==== Extracted material
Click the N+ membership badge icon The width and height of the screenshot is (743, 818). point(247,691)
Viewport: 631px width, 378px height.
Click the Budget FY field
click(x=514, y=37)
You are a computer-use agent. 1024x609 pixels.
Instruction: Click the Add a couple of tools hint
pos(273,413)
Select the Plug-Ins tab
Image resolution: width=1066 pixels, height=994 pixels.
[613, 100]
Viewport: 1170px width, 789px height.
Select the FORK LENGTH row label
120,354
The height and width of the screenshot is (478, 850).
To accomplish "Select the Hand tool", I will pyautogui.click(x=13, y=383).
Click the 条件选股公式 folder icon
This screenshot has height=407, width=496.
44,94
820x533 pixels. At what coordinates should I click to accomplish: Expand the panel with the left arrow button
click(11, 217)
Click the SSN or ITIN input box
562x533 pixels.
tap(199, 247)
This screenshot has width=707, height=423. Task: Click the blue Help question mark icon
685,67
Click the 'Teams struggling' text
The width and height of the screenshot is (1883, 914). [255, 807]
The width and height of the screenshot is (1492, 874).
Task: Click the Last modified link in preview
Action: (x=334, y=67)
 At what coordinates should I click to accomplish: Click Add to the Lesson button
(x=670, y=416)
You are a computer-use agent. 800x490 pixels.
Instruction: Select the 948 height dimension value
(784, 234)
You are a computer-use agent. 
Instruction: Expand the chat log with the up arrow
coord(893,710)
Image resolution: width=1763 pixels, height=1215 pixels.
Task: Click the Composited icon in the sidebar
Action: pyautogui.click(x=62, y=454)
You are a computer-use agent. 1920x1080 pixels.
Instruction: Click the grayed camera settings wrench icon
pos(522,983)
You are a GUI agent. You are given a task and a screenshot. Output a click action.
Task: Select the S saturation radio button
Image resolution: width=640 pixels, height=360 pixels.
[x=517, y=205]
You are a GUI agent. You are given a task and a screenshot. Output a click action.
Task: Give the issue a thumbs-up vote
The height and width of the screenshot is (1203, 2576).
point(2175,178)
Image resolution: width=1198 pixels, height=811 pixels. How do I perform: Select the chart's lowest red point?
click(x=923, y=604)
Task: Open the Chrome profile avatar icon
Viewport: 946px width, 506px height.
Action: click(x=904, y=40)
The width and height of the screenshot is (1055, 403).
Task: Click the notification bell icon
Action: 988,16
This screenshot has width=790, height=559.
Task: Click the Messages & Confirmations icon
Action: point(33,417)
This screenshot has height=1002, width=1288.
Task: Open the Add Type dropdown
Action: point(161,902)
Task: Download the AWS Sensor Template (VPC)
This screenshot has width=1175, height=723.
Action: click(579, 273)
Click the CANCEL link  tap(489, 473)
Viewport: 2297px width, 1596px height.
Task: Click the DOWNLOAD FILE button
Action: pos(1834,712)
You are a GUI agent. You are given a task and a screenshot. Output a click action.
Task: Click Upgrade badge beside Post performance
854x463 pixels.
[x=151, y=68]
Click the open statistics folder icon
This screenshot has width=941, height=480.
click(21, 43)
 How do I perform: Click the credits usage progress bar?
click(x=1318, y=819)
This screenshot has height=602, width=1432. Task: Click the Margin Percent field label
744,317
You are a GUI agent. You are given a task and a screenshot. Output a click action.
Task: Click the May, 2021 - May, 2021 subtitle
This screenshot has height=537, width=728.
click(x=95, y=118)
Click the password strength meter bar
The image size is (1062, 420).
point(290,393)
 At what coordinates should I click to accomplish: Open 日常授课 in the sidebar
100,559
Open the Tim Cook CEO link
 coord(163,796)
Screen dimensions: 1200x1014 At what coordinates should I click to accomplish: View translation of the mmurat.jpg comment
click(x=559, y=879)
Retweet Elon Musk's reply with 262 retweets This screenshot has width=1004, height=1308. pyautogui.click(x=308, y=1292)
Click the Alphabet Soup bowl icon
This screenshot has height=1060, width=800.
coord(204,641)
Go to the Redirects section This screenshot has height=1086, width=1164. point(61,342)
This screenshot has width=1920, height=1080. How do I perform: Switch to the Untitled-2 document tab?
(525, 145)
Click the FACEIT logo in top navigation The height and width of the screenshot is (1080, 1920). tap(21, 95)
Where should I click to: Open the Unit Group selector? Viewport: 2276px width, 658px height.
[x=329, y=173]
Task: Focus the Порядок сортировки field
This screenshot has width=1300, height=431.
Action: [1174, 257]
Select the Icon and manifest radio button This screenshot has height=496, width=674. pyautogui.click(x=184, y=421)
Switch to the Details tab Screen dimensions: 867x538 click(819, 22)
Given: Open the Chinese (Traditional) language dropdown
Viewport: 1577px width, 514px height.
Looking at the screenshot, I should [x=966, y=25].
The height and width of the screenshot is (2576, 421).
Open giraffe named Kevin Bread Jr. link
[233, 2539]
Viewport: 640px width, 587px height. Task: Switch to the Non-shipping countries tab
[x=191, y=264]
========
Recast every line of the items above as a JSON array of strings, one string per line, with blank lines left out.

[
  "Click the N+ membership badge icon The width and height of the screenshot is (743, 818). point(247,691)",
  "Viewport: 631px width, 378px height.",
  "Click the Budget FY field",
  "click(x=514, y=37)",
  "You are a computer-use agent. 1024x609 pixels.",
  "Instruction: Click the Add a couple of tools hint",
  "pos(273,413)",
  "Select the Plug-Ins tab",
  "Image resolution: width=1066 pixels, height=994 pixels.",
  "[613, 100]",
  "Viewport: 1170px width, 789px height.",
  "Select the FORK LENGTH row label",
  "120,354",
  "The height and width of the screenshot is (478, 850).",
  "To accomplish \"Select the Hand tool\", I will pyautogui.click(x=13, y=383).",
  "Click the 条件选股公式 folder icon",
  "This screenshot has height=407, width=496.",
  "44,94",
  "820x533 pixels. At what coordinates should I click to accomplish: Expand the panel with the left arrow button",
  "click(11, 217)",
  "Click the SSN or ITIN input box",
  "562x533 pixels.",
  "tap(199, 247)",
  "This screenshot has width=707, height=423. Task: Click the blue Help question mark icon",
  "685,67",
  "Click the 'Teams struggling' text",
  "The width and height of the screenshot is (1883, 914). [255, 807]",
  "The width and height of the screenshot is (1492, 874).",
  "Task: Click the Last modified link in preview",
  "Action: (x=334, y=67)",
  " At what coordinates should I click to accomplish: Click Add to the Lesson button",
  "(x=670, y=416)",
  "You are a computer-use agent. 800x490 pixels.",
  "Instruction: Select the 948 height dimension value",
  "(784, 234)",
  "You are a computer-use agent. ",
  "Instruction: Expand the chat log with the up arrow",
  "coord(893,710)",
  "Image resolution: width=1763 pixels, height=1215 pixels.",
  "Task: Click the Composited icon in the sidebar",
  "Action: pyautogui.click(x=62, y=454)",
  "You are a computer-use agent. 1920x1080 pixels.",
  "Instruction: Click the grayed camera settings wrench icon",
  "pos(522,983)",
  "You are a GUI agent. You are given a task and a screenshot. Output a click action.",
  "Task: Select the S saturation radio button",
  "Image resolution: width=640 pixels, height=360 pixels.",
  "[x=517, y=205]",
  "You are a GUI agent. You are given a task and a screenshot. Output a click action.",
  "Task: Give the issue a thumbs-up vote",
  "The height and width of the screenshot is (1203, 2576).",
  "point(2175,178)",
  "Image resolution: width=1198 pixels, height=811 pixels. How do I perform: Select the chart's lowest red point?",
  "click(x=923, y=604)",
  "Task: Open the Chrome profile avatar icon",
  "Viewport: 946px width, 506px height.",
  "Action: click(x=904, y=40)",
  "The width and height of the screenshot is (1055, 403).",
  "Task: Click the notification bell icon",
  "Action: 988,16",
  "This screenshot has width=790, height=559.",
  "Task: Click the Messages & Confirmations icon",
  "Action: point(33,417)",
  "This screenshot has height=1002, width=1288.",
  "Task: Open the Add Type dropdown",
  "Action: point(161,902)",
  "Task: Download the AWS Sensor Template (VPC)",
  "This screenshot has width=1175, height=723.",
  "Action: click(579, 273)",
  "Click the CANCEL link  tap(489, 473)",
  "Viewport: 2297px width, 1596px height.",
  "Task: Click the DOWNLOAD FILE button",
  "Action: pos(1834,712)",
  "You are a GUI agent. You are given a task and a screenshot. Output a click action.",
  "Task: Click Upgrade badge beside Post performance",
  "854x463 pixels.",
  "[x=151, y=68]",
  "Click the open statistics folder icon",
  "This screenshot has width=941, height=480.",
  "click(21, 43)",
  " How do I perform: Click the credits usage progress bar?",
  "click(x=1318, y=819)",
  "This screenshot has height=602, width=1432. Task: Click the Margin Percent field label",
  "744,317",
  "You are a GUI agent. You are given a task and a screenshot. Output a click action.",
  "Task: Click the May, 2021 - May, 2021 subtitle",
  "This screenshot has height=537, width=728.",
  "click(x=95, y=118)",
  "Click the password strength meter bar",
  "The image size is (1062, 420).",
  "point(290,393)",
  " At what coordinates should I click to accomplish: Open 日常授课 in the sidebar",
  "100,559",
  "Open the Tim Cook CEO link",
  " coord(163,796)",
  "Screen dimensions: 1200x1014 At what coordinates should I click to accomplish: View translation of the mmurat.jpg comment",
  "click(x=559, y=879)",
  "Retweet Elon Musk's reply with 262 retweets This screenshot has width=1004, height=1308. pyautogui.click(x=308, y=1292)",
  "Click the Alphabet Soup bowl icon",
  "This screenshot has height=1060, width=800.",
  "coord(204,641)",
  "Go to the Redirects section This screenshot has height=1086, width=1164. point(61,342)",
  "This screenshot has width=1920, height=1080. How do I perform: Switch to the Untitled-2 document tab?",
  "(525, 145)",
  "Click the FACEIT logo in top navigation The height and width of the screenshot is (1080, 1920). tap(21, 95)",
  "Where should I click to: Open the Unit Group selector? Viewport: 2276px width, 658px height.",
  "[x=329, y=173]",
  "Task: Focus the Порядок сортировки field",
  "This screenshot has width=1300, height=431.",
  "Action: [1174, 257]",
  "Select the Icon and manifest radio button This screenshot has height=496, width=674. pyautogui.click(x=184, y=421)",
  "Switch to the Details tab Screen dimensions: 867x538 click(819, 22)",
  "Given: Open the Chinese (Traditional) language dropdown",
  "Viewport: 1577px width, 514px height.",
  "Looking at the screenshot, I should [x=966, y=25].",
  "The height and width of the screenshot is (2576, 421).",
  "Open giraffe named Kevin Bread Jr. link",
  "[233, 2539]",
  "Viewport: 640px width, 587px height. Task: Switch to the Non-shipping countries tab",
  "[x=191, y=264]"
]